Nevers orders MMD shakeup

MMD president Nevers Mumba says he will not resign his position and instead has called for the reorganisation of the former ruling party, starting with the grassroots committees up to the provincial party structures to prepare for the next by-elections and the general election in 2016.

Dr. Mumba said he was annoyed with the performance of his party in the just ended Mangango parliamentary and local government by-elections.

He was addressing the media in Lusaka at the MMD secretariat yesterday.

Dr Mumba said the performance of the MMD in the just ended by-elections was a huge disappointment, to the extent that the outcome was heartbreaking to all genuine members.

He said there was need for the party leadership and general membership to take drastic measures in order to change the way things were moving in the MMD.

“The performance of the MMD in the Mangango parliamentary by elections and the 21 wards we participated in have clearly been a huge disappointment to me and all well-meaning members of the MMD who care deeply about the party. Although we refuse to lose hope and do not want to be down-cast with paralysis as a result of this disappointment, we have to accept that drastic measures have to be taken in order for our circumstances to change. All of us in the party have to take personal responsibility of this unfortunate performance,” said Dr. Mumba.

He said there was need for the former ruling party to start afresh and re-organize.

Dr Mumba attributed the loss to many factors among others failure to adapt to being in the opposition, leadership wrangles and MMD MPs’ appointment to serve in the PF government, a move he said had compromised MMD structures at the grassroots.

“This longevity out of government has created its own drawbacks as we have not been swift enough in our transition from being a ruling party to being in opposition. We have spent the last two and half years in very unproductive internal struggles that have without doubt impacted negatively on our performance,” he said.

Dr. Mumba said the MMD needed to re-start and prepare for more difficult battles yet to come.

“This realignment does not seek to blame or punish anyone or any group.

The realignment merely wishes to recognize that the party has now been forced to remake itself in the face of our poor performance in the last electoral contest. We cannot afford to take things for granted,” said Dr. Mumba.

He was flanked MMD national secretary Muhabi Lungu and national deputy chairperson Edgar Keembe.

Dr. Mumba also directed party national secretary to immediately begin the process of reorganizing the MMD, starting from the grassroots structure at ward level, through to the constituency, district and provincial level.

“It is my hope that this process will remake and re-energize our party so that our performance in by-elections and our general circumstances can improve for the better.

I have every confidence that by the time our national convention is held in line with our Constitution, the party will once again be in a state of battle-readiness,” said Dr.

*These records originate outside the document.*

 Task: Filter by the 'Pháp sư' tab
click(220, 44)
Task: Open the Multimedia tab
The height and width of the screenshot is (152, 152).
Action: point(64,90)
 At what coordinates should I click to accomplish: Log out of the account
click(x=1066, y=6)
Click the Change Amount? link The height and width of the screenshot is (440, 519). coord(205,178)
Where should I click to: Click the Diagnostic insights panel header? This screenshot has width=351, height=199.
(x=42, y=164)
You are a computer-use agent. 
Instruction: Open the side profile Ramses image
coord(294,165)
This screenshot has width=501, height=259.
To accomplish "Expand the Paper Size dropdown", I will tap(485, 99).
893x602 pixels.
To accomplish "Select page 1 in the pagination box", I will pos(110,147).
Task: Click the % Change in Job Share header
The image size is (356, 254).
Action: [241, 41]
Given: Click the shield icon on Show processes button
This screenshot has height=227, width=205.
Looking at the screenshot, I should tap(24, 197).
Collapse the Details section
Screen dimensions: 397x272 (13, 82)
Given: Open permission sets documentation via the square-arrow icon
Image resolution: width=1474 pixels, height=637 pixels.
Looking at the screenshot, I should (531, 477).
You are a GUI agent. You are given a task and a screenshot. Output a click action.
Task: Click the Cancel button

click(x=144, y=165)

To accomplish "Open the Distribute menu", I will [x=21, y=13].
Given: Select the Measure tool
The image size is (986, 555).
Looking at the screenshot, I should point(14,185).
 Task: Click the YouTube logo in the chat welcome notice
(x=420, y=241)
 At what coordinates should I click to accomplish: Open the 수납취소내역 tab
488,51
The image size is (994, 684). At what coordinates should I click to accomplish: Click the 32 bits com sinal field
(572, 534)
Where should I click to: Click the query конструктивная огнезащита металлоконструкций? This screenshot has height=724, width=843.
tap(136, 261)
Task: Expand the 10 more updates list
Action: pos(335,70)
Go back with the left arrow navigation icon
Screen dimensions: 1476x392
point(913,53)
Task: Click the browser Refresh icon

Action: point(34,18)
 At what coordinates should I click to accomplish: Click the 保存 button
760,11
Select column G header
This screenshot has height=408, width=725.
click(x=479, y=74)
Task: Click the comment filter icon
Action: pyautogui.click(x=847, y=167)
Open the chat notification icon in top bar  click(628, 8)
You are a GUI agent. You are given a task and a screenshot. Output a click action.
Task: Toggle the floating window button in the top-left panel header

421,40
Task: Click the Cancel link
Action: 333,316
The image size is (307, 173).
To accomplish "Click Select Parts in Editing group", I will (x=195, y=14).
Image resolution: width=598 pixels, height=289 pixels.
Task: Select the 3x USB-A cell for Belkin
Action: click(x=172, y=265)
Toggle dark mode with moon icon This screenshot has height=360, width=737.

Mumba.

And the MMD has conceded defeat and have since congratulated the Patriotic Front and its candidate.

Dr. Mumba said although the party conceded defeat in the Mangango by-election, the result did not reflect the true picture on the ground.

“From the beginning of the campaign period, the nation was gripped by reports and images of electoral violence. Reports of armed gangs ferried into Mangango were the order of the day and the nation started to witness the onset of mayhem and inter-party violence.

“FODEP, SACCORD, the Electoral Commission of Zambia (ECZ) and the local traditional leadership all expressed and shared concerns about the violence that ensued, ending up in people being assaulted, property destroyed and a member of Parliament arrested,” he said. Dr. Mumba warned that such kind of Stone Age politics should be resisted and all perpetrators brought to justice.

He reminded all political players to reflect on what happened in Rwanda, saying that the 1994 genocide was as a result of violence and tribal politics.

“All parties that wish to persuade the electorate to vote for them should do so maturely and by using persuasive intellectual arguments, not by throwing stones, burning bridges or hacking each other using pangas and axes,” said Dr. Mumba.